▶ [Texto do documento]:
No poema «Cobra» assistimos ao tenso ritual de escrita orgásmica, sendo o sexo a matéria-prima da transmutação espiritual; se o poema vai ser submetido a determinado número de provas (e pulverizado em diversas di-versões) até se perder em pura poesia, do mesmo modo o corpo será trabalhado até passar do 'solver' ao 'salvar'. Mas o percurso corporal e o percurso alquímico não são paralelos, como objectos gémeos seguindo na mesma direcção: eles acabam por confundir-se no mesmo cadinho, tornando-se unos na mesma matéria simples. Veja-se a alquimia a centrar-se na matéria corporal, em «Cobra» :

«Vejo agora os estúdios enclavinhados na luz. Depois,
serão aspirados pelas ressacas
das trevas.
E a serpente dorme e fulgura entrançada nos braços.
O génio das coisas é baixo, e o ouro
amarrado
em torno do sexo.»

O poema tenta reencontrar uma diferente história, atraindo o outro para o mundo do imaginário, centro da força pois instaurador do tempo de Deus, proporcionando-lhe a passagem para modo de ser não maquinal e, por isso, não alienado.

«Memória, montagem» explica corresponder a memória à montagem cinematográfica, a estrutura de base do poema. Constituída por biografemas (biografia do corpo e não da vida social) e mitologemas (psicologemas), esta memória não é objectiva, sim o imaginário que o poeta tem de si o do mundo com o qual se articula.

Apreendido o mecanismo universal por esse tipo particular de visão, a montagem dos planos - seleccionados do paradigma dos fulcros de energia mágica - constituirá o poema fílmico: sucessão de imagens concretas cuja deambulação conta uma história. Porém, a história não proporciona leitura fácil; em primeiro lugar, esta linguagem predominantemente substantiva e verbal (e por isso falo de imagens concretas) não representa nada que nela não exista quase inteiramente; em segundo lugar, se os poemas (quase todos os do autor) têm um fio narrativo, tal fio não é bastante claro ou linear para tornar possível a reprodução do encadeamento minimamente coerente de acções. Toda a acção se processa em lugar interno e, sendo física e fisiológica, não decorre da necessidade de articulação com um outrem socializado. Existe o estilo narrativo e o narrador («Estive agora em África») , mas falta o narrado propriamente dito, pois a matéria que se esperaria ver narrada cede lugar à matéria lírica. O poema «Cobra» constitui uma sucessão de imagens visuais e de visões de coisas concretas (imaginadas), e de abstracções materializadas. Sucessão fílmica, que implica o poder diegético da imagem, embora o narrador exprima de preferência a biografia, ou seja, a grafia histórica da vida em sentido biológico.

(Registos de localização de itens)
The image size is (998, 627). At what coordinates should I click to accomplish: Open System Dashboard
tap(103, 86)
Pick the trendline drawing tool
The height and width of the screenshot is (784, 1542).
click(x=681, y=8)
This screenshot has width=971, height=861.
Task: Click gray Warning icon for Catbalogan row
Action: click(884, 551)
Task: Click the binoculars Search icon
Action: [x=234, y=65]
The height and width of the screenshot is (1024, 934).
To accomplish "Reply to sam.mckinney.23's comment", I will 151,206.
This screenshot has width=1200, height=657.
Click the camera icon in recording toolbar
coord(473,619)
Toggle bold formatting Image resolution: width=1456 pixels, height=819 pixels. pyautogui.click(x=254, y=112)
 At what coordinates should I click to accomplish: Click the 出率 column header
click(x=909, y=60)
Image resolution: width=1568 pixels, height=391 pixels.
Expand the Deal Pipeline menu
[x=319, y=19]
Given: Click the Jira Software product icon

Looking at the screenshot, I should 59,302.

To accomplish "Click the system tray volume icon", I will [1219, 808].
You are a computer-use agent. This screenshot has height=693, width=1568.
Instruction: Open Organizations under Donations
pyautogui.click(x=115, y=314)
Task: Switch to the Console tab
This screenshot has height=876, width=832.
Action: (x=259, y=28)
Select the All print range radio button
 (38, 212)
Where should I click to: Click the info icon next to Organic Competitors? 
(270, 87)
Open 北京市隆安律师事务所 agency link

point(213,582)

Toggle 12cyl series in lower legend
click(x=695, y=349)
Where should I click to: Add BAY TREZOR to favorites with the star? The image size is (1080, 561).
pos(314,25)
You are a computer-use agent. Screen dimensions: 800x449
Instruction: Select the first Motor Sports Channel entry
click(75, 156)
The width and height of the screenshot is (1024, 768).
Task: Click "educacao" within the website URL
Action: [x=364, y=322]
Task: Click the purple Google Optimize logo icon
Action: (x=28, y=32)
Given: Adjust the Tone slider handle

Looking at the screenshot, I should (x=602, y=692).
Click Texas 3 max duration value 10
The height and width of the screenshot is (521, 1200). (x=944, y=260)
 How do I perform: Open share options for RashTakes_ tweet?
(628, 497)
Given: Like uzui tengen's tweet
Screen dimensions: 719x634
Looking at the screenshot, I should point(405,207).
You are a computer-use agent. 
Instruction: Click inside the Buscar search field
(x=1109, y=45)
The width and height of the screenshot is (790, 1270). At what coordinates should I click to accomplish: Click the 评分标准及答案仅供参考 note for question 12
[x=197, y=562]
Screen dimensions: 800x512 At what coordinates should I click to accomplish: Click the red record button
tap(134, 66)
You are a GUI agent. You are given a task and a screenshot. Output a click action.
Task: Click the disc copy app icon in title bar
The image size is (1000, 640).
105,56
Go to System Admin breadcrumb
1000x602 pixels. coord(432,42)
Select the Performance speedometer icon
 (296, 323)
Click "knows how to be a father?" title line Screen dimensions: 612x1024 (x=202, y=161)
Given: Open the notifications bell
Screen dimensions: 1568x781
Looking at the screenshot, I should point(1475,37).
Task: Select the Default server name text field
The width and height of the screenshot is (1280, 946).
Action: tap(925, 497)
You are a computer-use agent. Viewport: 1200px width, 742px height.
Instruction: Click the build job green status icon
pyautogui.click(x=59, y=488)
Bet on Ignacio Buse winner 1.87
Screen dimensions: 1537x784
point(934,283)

▶ [Enunciado da tarefa]: Segundo o texto sobre o poema «Cobra», de que elementos é constituída a memória de que fala «Memória, montagem»?

▶ [Resultado obtido]: É constituída por biografemas (biografia do corpo e não da vida social) e mitologemas (psicologemas).